1. В местечке Острино
Я родился в 1899 году в местечке Острино, ныне Гродненской области. Там же я жил со своей семьей до гитлеровского нашествия. Семья у меня была большая: пять человек детей. Славные у меня были дети. Учились все. Старшая дочка Галя — ей сейчас было бы уже двадцать два года — с приходом советской власти поступила в Гродненский инженерно-строительный техникум и весною 1941 года перешла на второй курс. Старший мальчик, семнадцатилетний Яков, учился в полиграфическом фабзавуче. Остальные учились еще в школе: шестнадцатилетний Йоэль перешел в девятый класс, тринадцатилетний Вигдор — в восьмой класс, а самая младшая — Ланя — ей было всего девять лет — перешла бы уже в четвертый класс.
Острино расположено недалеко от границы. Уже 23 июня 1941 года местечко со всех сторон было окружено немцами, и те жители, которые пытались бежать, вынуждены были вернуться обратно. А 25-го немцы вошли в Острино.
Расстрелы людей начались сразу же после вступления немцев в местечко. Первыми жертвами пали те, кто участвовал в организации советской власти и в работе Совета в нашем районе.

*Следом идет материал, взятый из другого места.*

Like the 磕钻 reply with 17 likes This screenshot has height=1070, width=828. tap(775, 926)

Наше местечко входило в Щучинский район. В начале сентября комендантом района был назначен немец-гестаповец. Фамилии его я сейчас не припомню — ослабла память после лагеря. С момента его назначения расстрелы стали обычны и часты в нашем местечке. Проводились они большей частью в базарные дни, чтобы напугать окрестное крестьянское население. Комендант, проживавший в районном центре Щучине, часто наезжал в Острино, и тогда мы уже знали, что предстоят расстрелы. Среди других были расстреляны все учителя: Миллер с женой и двумя дочерьми, Елин и другие.

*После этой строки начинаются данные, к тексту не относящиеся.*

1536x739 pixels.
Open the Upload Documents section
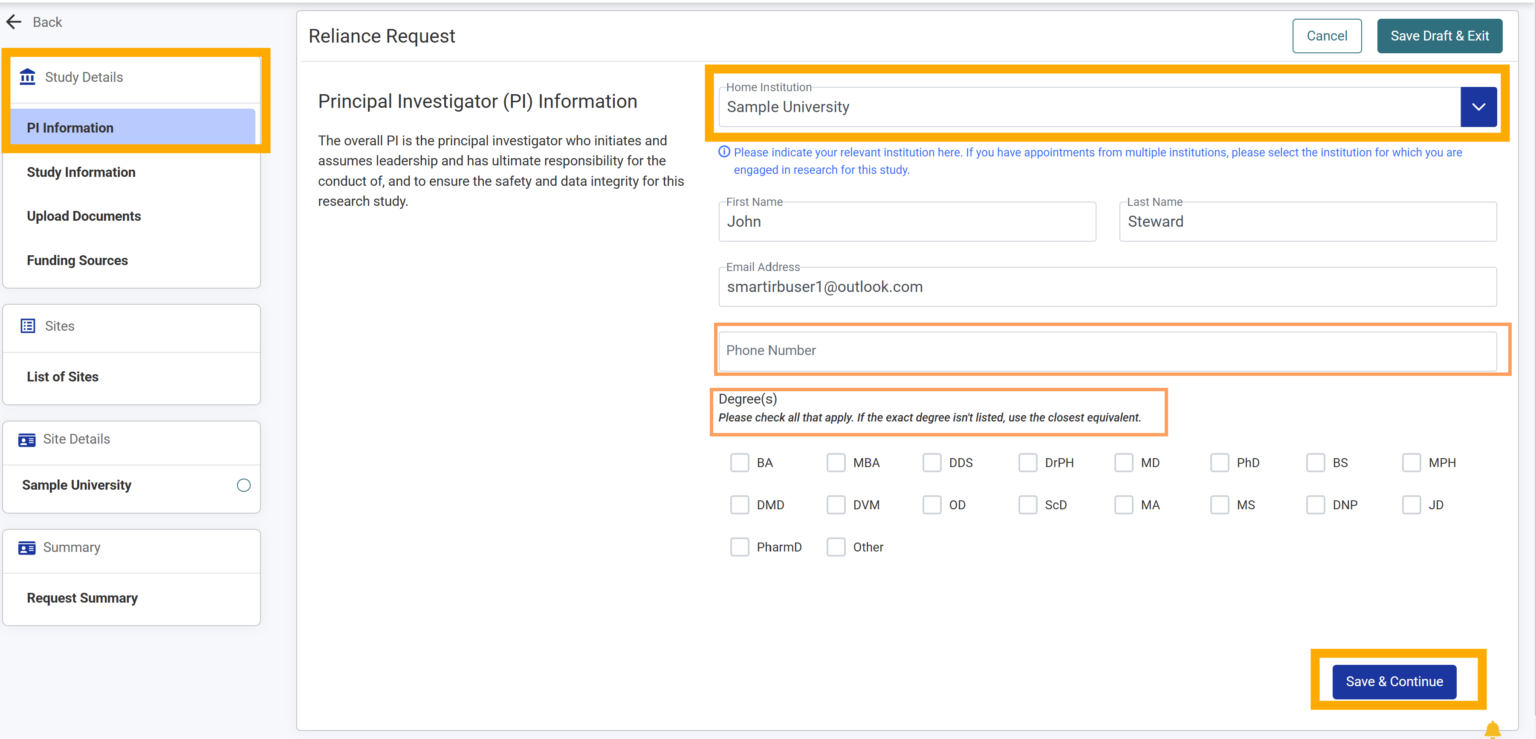[84, 216]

По приказу коменданта в каждом доме на стене должен был висеть список жильцов. Если при проверке списка кого-либо не обнаруживали на месте, расстреливалась вся семья. Так погибла семья Ошера Амстибовского из восьми человек.
Гетто в Острине было организовано в начале декабря 1941 года. К нам в местечко согнали евреев из всех областных деревень, из местечка Новый Двор, из Дземброва. Прибывшие рассказали, что все слабые и больные по дороге были убиты. При организации гетто снова было расстреляно человек десять. Затем последовали новые приказы и новые расстрелы. Лейб Михелевич и его сестра Фейге-Соре были расстреляны за то, что привезли украдкой в гетто немного зерна. Ошер Боярский был застигнут при размоле зерна — его расстреляли. Да разве упомнишь все!

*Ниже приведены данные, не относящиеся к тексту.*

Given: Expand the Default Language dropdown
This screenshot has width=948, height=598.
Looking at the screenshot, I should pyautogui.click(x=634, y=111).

В январе 1942 года было объявлено, что Острино вместе со всем Гродненским районом включается в состав ”Рейха”.
Население гетто стали ежедневно гонять на работу в лес. Мужчины занимались лесозаготовками, гонкой смолы. Надзиратели избивали людей на работе до полусмерти, а отстававших или слабых убивали тут же на месте. Не раз случалось, что людей по обвинению в саботаже отправляли в тюрьму, а раз еврей попадал в тюрьму, он жил лишь до ближайшей пятницы. По пятницам в тюрьме производились расстрелы заключенных, в том числе и всех евреев.